WHAT YOU NEED TO DO :: Whenever a line of the data below holds the string "yellow", copy that line.

************

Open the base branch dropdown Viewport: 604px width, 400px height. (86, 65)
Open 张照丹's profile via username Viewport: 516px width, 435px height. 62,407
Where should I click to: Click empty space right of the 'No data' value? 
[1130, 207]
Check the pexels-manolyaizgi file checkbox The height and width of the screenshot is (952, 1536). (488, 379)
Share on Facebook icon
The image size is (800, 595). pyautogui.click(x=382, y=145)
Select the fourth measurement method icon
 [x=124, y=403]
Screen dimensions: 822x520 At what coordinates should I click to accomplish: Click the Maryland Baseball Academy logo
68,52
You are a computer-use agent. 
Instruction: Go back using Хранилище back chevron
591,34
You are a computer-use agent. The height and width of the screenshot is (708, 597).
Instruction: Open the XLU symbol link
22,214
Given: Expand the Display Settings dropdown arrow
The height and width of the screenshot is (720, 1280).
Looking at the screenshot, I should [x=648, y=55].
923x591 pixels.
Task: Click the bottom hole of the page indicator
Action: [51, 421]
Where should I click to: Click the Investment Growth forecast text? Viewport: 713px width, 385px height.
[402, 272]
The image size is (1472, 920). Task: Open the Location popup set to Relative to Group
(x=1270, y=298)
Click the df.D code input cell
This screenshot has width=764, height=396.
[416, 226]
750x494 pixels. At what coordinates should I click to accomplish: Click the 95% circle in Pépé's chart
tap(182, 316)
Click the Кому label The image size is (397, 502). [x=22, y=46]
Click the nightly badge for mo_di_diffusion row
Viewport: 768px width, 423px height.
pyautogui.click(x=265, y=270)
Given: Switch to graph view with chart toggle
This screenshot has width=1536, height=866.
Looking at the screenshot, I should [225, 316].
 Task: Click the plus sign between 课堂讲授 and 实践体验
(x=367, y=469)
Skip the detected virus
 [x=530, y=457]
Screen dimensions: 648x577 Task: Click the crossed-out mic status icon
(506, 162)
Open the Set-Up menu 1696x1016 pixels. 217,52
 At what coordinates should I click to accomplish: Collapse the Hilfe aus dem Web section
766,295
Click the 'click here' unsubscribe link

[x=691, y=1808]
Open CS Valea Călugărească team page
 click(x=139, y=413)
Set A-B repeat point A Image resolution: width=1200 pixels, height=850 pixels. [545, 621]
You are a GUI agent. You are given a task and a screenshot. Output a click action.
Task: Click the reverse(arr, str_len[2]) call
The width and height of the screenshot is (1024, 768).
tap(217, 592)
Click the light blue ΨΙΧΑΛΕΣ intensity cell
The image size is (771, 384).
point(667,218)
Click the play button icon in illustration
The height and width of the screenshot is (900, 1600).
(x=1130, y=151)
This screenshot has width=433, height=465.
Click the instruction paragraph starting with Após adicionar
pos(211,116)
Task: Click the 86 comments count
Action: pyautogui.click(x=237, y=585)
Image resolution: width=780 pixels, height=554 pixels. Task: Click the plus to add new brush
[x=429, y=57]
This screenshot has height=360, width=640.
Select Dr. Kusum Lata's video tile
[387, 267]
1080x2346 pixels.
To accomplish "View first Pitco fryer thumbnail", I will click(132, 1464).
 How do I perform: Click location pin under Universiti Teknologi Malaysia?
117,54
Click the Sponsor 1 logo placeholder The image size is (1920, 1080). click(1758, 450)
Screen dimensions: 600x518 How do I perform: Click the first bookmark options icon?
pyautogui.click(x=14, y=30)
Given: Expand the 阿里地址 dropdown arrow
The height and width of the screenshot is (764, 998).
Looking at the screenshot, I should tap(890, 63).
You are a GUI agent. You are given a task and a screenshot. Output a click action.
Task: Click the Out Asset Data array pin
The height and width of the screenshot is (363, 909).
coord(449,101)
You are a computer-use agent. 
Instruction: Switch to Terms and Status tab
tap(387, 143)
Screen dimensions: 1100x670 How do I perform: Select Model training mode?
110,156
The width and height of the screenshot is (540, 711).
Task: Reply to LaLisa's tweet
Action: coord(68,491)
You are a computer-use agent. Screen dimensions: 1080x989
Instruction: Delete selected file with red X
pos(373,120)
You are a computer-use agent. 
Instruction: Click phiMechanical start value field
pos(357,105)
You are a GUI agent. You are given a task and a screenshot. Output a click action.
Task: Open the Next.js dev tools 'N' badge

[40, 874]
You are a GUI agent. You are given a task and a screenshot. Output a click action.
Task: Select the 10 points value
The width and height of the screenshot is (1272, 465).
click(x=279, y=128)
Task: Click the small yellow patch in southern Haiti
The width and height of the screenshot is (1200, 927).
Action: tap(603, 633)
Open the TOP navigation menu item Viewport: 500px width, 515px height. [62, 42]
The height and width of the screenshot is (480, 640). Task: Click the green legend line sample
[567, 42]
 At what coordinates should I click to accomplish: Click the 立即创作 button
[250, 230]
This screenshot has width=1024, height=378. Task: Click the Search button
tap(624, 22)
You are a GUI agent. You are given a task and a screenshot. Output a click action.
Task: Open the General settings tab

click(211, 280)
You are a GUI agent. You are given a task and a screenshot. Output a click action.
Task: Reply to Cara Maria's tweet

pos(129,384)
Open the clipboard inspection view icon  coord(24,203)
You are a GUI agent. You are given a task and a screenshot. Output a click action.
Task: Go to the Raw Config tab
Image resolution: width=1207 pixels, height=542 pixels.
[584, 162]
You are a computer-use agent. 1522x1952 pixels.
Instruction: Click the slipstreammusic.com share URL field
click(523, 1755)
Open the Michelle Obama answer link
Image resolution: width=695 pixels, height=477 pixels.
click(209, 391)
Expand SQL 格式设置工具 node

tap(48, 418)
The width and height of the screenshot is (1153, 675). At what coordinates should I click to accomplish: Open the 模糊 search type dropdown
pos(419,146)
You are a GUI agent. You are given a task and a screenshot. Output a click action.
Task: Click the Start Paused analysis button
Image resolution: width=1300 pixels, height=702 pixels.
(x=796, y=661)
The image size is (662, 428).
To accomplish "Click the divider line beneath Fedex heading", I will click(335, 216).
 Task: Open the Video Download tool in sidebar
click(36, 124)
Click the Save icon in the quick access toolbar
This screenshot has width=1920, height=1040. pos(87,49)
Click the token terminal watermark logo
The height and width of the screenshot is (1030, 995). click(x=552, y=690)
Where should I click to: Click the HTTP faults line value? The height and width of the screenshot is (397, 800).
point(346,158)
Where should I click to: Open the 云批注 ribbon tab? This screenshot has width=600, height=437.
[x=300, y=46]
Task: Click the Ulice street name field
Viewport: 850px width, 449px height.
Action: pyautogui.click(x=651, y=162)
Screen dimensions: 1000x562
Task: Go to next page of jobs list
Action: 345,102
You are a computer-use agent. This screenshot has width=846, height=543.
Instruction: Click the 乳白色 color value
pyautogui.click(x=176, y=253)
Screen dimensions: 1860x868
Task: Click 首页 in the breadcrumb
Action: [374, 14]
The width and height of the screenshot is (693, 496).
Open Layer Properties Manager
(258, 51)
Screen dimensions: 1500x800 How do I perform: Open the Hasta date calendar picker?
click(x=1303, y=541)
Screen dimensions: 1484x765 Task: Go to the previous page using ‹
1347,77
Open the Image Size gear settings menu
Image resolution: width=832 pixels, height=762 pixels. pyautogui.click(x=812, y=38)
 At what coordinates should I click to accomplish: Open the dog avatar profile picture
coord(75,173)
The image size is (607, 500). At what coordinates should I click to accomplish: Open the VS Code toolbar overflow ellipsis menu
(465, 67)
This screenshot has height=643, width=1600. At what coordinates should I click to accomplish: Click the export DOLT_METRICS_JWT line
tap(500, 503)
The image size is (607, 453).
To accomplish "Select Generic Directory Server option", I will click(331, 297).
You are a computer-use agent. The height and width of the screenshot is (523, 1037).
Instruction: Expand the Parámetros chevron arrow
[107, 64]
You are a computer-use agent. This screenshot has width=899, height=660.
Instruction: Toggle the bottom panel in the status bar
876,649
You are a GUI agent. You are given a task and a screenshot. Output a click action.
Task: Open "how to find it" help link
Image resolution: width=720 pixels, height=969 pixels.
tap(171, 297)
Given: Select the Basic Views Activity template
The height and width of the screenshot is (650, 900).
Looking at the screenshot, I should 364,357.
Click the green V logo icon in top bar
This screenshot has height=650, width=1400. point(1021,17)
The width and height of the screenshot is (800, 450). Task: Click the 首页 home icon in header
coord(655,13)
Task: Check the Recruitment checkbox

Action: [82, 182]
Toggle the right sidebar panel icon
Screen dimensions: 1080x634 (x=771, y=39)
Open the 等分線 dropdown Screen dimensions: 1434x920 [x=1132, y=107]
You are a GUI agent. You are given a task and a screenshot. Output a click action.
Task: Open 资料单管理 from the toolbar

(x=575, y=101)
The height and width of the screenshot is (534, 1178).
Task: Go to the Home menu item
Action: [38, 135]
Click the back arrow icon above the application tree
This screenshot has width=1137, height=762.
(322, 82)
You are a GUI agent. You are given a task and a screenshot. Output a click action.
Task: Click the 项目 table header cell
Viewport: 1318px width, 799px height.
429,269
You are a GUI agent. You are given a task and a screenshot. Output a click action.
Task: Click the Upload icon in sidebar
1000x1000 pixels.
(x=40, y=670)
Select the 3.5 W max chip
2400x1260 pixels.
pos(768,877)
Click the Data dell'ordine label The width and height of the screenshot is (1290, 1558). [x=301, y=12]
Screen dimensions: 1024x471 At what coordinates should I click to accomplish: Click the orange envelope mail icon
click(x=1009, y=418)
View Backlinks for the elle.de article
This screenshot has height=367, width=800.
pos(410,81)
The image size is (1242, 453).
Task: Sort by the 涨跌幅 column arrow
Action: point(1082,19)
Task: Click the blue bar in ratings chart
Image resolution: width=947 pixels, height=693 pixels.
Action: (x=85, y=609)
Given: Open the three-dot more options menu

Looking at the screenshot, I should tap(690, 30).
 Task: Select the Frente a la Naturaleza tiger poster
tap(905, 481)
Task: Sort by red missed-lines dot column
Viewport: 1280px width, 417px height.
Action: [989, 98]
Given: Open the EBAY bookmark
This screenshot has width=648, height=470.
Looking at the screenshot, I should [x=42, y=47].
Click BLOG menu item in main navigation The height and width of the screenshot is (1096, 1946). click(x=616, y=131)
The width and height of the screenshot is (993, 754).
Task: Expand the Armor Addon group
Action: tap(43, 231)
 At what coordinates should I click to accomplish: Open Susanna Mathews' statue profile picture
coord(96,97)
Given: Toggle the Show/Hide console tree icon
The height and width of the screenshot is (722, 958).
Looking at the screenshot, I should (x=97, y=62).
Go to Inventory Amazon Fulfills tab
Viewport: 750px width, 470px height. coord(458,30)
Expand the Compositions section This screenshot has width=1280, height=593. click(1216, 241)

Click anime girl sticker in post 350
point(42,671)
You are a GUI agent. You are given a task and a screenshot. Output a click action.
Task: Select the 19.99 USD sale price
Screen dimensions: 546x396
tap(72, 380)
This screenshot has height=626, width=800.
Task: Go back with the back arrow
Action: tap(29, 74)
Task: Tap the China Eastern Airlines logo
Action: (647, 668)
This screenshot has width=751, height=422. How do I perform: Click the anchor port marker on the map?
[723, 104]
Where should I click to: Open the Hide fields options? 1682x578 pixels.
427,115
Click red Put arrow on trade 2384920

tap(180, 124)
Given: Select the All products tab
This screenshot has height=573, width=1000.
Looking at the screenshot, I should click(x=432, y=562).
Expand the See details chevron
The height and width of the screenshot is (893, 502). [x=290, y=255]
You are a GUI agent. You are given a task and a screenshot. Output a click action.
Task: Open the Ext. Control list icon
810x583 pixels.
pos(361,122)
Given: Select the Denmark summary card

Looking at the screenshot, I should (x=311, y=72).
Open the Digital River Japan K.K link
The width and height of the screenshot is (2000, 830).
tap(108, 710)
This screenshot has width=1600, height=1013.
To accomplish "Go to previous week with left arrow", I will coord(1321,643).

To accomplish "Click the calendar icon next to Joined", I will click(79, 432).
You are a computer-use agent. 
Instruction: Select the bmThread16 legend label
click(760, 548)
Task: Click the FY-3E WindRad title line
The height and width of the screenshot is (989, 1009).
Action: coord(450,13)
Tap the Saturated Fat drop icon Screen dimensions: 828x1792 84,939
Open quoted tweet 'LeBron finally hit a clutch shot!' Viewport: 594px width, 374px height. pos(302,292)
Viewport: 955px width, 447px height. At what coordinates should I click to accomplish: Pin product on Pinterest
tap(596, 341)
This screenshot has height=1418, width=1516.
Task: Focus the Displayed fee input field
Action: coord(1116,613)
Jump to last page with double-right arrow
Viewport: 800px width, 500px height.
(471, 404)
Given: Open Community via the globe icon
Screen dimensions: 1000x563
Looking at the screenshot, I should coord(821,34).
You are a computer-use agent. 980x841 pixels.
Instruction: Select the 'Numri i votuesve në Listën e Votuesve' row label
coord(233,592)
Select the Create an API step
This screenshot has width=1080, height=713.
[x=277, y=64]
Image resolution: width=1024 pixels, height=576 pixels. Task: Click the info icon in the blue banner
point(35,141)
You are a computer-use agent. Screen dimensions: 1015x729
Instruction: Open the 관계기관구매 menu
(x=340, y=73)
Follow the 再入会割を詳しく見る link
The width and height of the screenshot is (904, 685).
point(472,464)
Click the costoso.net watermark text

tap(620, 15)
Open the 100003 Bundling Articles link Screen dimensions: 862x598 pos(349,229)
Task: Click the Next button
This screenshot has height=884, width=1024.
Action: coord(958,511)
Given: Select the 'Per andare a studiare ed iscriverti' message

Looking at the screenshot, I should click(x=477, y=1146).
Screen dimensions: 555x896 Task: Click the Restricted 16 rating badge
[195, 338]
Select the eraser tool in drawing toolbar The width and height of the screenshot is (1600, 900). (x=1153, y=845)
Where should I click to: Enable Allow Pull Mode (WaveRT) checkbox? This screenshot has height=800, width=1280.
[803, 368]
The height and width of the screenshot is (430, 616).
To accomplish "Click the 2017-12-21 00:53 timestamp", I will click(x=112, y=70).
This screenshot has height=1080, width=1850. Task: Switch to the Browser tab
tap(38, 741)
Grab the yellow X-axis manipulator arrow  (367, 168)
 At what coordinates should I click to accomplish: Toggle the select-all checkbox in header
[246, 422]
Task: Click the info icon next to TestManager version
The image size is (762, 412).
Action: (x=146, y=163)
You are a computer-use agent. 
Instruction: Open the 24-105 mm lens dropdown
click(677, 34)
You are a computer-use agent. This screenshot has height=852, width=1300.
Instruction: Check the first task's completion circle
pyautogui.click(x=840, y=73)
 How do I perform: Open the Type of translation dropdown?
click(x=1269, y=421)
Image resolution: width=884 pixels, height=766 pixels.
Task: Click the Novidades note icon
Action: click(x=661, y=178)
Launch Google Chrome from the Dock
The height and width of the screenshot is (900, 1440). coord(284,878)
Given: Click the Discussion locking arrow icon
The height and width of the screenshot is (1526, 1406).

************

ANSWER SPACE ::
Task: Click the small yellow patch in southern Haiti
Grab the yellow X-axis manipulator arrow  (367, 168)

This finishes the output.